Accordingly, the Company intends to recoup such $44,300 directly from the
Employee's 401(k) account.
|
|
·
|
With
respect to the Company's profit-sharing plan, the Company has determined
that the Employee diverted to his account a total of $3,600 credited to
the account of an employee whose employment had terminated and who
therefore was about to forfeit his profit-sharing interest. The Employee
has not withdrawn any funds in his profit-sharing account. The Company
intends to recoup such $3,600 directly from the Employee's profit-sharing
account.
|
The
review by the Company's internal accounting personnel is substantially complete.
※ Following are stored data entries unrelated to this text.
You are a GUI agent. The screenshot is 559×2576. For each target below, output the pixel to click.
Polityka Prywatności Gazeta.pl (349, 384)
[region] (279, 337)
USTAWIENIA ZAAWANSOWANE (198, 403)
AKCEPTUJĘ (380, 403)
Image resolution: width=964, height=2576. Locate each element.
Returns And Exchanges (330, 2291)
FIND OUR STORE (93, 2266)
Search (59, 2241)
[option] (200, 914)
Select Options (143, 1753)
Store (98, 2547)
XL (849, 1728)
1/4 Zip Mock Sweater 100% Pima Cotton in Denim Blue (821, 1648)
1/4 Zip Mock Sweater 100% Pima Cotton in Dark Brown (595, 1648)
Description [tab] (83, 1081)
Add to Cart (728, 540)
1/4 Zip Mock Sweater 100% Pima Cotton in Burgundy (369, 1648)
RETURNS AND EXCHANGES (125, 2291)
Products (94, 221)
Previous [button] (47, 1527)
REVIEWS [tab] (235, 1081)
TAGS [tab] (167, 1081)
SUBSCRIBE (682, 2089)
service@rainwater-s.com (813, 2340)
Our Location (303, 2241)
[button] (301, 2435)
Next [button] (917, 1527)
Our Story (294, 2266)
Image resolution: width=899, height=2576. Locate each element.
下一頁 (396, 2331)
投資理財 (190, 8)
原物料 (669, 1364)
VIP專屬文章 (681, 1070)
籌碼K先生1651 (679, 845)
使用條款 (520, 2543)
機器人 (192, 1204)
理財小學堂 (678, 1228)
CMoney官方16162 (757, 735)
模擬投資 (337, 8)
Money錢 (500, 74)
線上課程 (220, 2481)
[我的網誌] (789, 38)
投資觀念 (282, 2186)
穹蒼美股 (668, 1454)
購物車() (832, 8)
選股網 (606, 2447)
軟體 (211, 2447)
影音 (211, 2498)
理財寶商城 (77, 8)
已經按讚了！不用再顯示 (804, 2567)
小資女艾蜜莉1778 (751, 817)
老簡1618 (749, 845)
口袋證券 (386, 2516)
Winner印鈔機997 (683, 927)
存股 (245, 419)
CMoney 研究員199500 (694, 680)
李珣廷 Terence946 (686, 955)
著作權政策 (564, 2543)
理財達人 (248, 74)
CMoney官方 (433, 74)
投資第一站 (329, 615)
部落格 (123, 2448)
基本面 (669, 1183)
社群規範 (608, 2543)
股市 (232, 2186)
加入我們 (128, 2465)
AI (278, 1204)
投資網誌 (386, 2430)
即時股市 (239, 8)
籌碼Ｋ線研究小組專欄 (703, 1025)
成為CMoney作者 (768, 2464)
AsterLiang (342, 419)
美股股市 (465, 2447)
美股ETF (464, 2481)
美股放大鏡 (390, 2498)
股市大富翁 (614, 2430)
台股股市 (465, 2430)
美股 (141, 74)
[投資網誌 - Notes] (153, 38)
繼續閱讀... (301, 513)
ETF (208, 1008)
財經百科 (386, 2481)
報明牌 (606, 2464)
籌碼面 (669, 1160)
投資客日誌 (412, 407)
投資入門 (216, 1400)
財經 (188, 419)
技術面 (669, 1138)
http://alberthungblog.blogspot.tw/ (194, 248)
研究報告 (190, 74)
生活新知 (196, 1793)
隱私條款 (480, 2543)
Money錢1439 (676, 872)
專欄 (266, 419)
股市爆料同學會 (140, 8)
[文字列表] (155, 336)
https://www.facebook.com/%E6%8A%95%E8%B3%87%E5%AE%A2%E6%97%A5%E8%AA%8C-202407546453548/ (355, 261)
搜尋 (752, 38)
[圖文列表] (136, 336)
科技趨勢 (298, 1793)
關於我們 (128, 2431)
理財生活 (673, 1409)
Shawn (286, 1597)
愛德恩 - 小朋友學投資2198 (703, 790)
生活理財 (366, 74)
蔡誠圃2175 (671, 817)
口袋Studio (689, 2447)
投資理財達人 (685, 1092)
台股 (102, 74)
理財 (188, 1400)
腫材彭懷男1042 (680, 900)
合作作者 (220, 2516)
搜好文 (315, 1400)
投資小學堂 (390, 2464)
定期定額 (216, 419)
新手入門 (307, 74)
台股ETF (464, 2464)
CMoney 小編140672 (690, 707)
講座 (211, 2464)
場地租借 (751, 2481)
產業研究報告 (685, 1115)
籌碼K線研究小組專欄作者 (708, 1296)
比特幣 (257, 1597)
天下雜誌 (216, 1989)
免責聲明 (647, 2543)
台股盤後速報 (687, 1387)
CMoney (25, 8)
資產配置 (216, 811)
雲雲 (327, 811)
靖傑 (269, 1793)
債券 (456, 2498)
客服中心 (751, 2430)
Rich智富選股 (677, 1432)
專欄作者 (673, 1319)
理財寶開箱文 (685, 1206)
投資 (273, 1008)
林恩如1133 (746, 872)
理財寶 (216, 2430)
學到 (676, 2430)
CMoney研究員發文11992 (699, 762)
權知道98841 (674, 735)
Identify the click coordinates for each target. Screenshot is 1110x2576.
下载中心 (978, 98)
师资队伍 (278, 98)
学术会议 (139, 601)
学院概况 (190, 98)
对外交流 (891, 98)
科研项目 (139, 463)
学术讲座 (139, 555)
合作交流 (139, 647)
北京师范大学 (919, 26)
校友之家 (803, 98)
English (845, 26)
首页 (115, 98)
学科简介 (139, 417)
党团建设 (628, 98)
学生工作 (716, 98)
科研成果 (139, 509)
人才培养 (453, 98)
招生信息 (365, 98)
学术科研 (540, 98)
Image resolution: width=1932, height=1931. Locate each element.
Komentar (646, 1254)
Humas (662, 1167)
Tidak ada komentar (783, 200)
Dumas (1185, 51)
The Company's forensic accounting firm is in the process of performing an email
search designed to ascertain whether there is any evidence that the Employee's
actions extended beyond his own personal accounts or whether other employees
were directly involved in such actions. To date, the Company has not discovered
any evidence that suggests that the fraudulent practices identified pursuant to
the internal investigation extended beyond the Employee's personal accounts or
directly involved Company personnel other than the Employee.
21
Item
2. Management’s Discussion and Analysis of Financial Condition
and Results of Operations
The
Company’s quarterly and annual operating results are impacted by a wide variety
of factors that could materially and adversely affect revenues and
profitability, including the risk factors described in the Company's Annual
Report on Form 10-K for the year ended December 31, 2008. As a result of these
and other factors, the Company may experience material fluctuations in future
operating results on a quarterly or annual basis, which could materially and
adversely affect its business, financial condition, operating results, and stock
prices. Furthermore, this document and other documents filed by the
Company with the Securities and Exchange Commission (the “SEC”) contain certain
forward-looking statements under the Private Securities Litigation Reform Act of
1995 (“Forward-Looking Statements”) with respect to the business of the
Company. These Forward-Looking Statements are subject to certain
risks and uncertainties, including those detailed in Item 1A of the Company’s
Annual Report on Form 10-K for the year ended December 31, 2008, which could
cause actual results to differ materially from these Forward-Looking
Statements. The Company undertakes no obligation to publicly release
the results of any revisions to these Forward-Looking Statements which may be
necessary to reflect events or circumstances after the date such statements are
made or to reflect the occurrence of unanticipated events. An
investment in the Company involves various risks, including those which are
detailed from time to time in the Company’s SEC filings.
Overview
Our
Company
Bel is a
leading producer of electronic products that help make global connectivity a
reality. The Company designs, manufactures and markets a broad array of
magnetics, modules (including power conversion and integrated modules), circuit
protection devices and interconnect products. While these products
are deployed primarily in the computer, networking and telecommunication
industries, Bel’s expanding portfolio of products also finds application in the
automotive, medical and consumer electronics markets. Bel's
products are designed to protect, regulate, connect, isolate or manage a variety
of electronic circuits.
Bel’s
business is operated through three geographic segments: North
America, Asia and Europe. During the three months ended March 31,
2009, 67% of the Company’s revenues were derived from Asia, 23% from North
America and 10% from its Europe operating segment. Sales of the
Company’s magnetic products represented approximately 45% of the Company’s total
net sales for the three months ended March 31, 2009. These sales are
primarily driven by working closely with the Company’s customers’ engineering
staffs and aligning them with industry standards committees and various
integrated circuit (IC) manufacturers. The remaining revenues related
to sales of the Company’s modules products (33%), interconnect products (17%)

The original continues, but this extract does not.